Citizen is a beautiful and heartbreaking and angry book on being black today in America.  I taught a portion of this poem to my Introduction to Literature students in the fall and the spring as a way to talk about Ferguson, about Eric Garner, about Treyvon Martin, and about discrimination and privilege and the violence of discord.  The students liked this poem (this is the excerpt that I used: http://www.poetryfoundation.org/poetrymagazine/poem/247344, but many students, specifically my students of color (not just black, but Iranian, Latinos, Native American, and others), related to Citizen, but didn’t count it as their favorite poem of the week.  They said that it rang true, that it was right, that they each had a story like that, but more most of them, it seemed what they were looking for wasn’t rage articulated.  Many of them loved the interview with Rankine in The New Yorker even more: http://www.newyorker.com/books/page-turner/seen-interview-claudia-rankine-ferguson   I also taught Shyla Hardwick’s powerful poem, “Worms,” https://www.youtube.com/watch?v=SPTmaCpXV9Y which many students loved, not just because it was spoken word, a form that is most popular amongst my students, but because in it, she is visibly scared, upset, intelligent, and asking questions to which she doesn’t know the answer.  She is at least twenty years the junior to Rankine, and while she expresses anger, she mostly expresses sorrow.  But the favorite poem was the poem “Let America Be America Again.”  http://www.poets.org/poetsorg/poem/let-america-be-america-again  This was loved both by my students of color and my white students, and when we discussed why, it came down to unity of the poem, that there are many ways of being oppressed and held down, but also the hope of the poem as well, that we could be better.  The poem doesn’t diminish or dismiss the racism of America, but it also unites it with the way we treat our workers, our immigrants, our homeless.  It was apparently viewed tens of thousands of times over the few days immediately following the death of Michael Brown, and my classes agreed that is why – that while the violence and anger seemed threatening to tear us apart, for the majority of us, their is a longing to be together, to be better than we are.

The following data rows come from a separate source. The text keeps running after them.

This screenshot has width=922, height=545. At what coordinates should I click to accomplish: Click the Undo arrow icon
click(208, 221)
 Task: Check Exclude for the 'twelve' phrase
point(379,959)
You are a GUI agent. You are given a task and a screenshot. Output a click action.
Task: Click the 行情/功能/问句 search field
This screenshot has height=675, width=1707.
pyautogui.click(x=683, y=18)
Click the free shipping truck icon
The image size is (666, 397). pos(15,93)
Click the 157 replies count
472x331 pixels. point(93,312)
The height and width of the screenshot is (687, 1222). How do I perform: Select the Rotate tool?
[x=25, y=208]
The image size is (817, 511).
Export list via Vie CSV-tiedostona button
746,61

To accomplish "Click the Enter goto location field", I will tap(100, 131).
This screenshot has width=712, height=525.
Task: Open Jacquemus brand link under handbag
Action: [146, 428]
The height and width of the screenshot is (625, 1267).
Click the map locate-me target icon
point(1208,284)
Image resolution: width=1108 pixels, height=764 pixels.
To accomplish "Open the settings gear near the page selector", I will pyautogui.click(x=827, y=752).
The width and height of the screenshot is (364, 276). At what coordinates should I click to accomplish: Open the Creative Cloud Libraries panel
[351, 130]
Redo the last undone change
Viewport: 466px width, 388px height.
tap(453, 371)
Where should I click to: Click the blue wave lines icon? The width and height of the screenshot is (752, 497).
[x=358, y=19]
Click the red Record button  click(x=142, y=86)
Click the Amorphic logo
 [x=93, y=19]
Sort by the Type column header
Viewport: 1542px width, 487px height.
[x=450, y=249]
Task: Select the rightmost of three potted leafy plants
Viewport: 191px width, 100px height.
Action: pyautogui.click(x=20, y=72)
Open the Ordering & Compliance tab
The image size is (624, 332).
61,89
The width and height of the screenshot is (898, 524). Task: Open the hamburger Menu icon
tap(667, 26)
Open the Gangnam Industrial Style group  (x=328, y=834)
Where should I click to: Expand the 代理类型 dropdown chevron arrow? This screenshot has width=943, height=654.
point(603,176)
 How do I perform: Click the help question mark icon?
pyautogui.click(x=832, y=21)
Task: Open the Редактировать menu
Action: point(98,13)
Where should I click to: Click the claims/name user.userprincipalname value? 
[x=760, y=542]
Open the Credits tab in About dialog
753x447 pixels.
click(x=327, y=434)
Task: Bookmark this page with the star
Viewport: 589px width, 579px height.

This is supposed to be a review of Citizen, and so I’ll get back to that.  Ultimately it is a powerful and beautiful book.  It reads, to me, more like a long form lyric essay than a poem, but those are blurry lines.  And there is glimpses of hope in the rage, but mostly it is a book of pain.  It is an intelligent deconstruction of the racism facing Serena Williams on the tennis court, and facing black men and women every time they walk out their doors.  And that rage is needed too.  While we need poems of unity and hope, we also need poems and books that rip back the veneer and show us the truth.  Only then can we hope to be better than we are.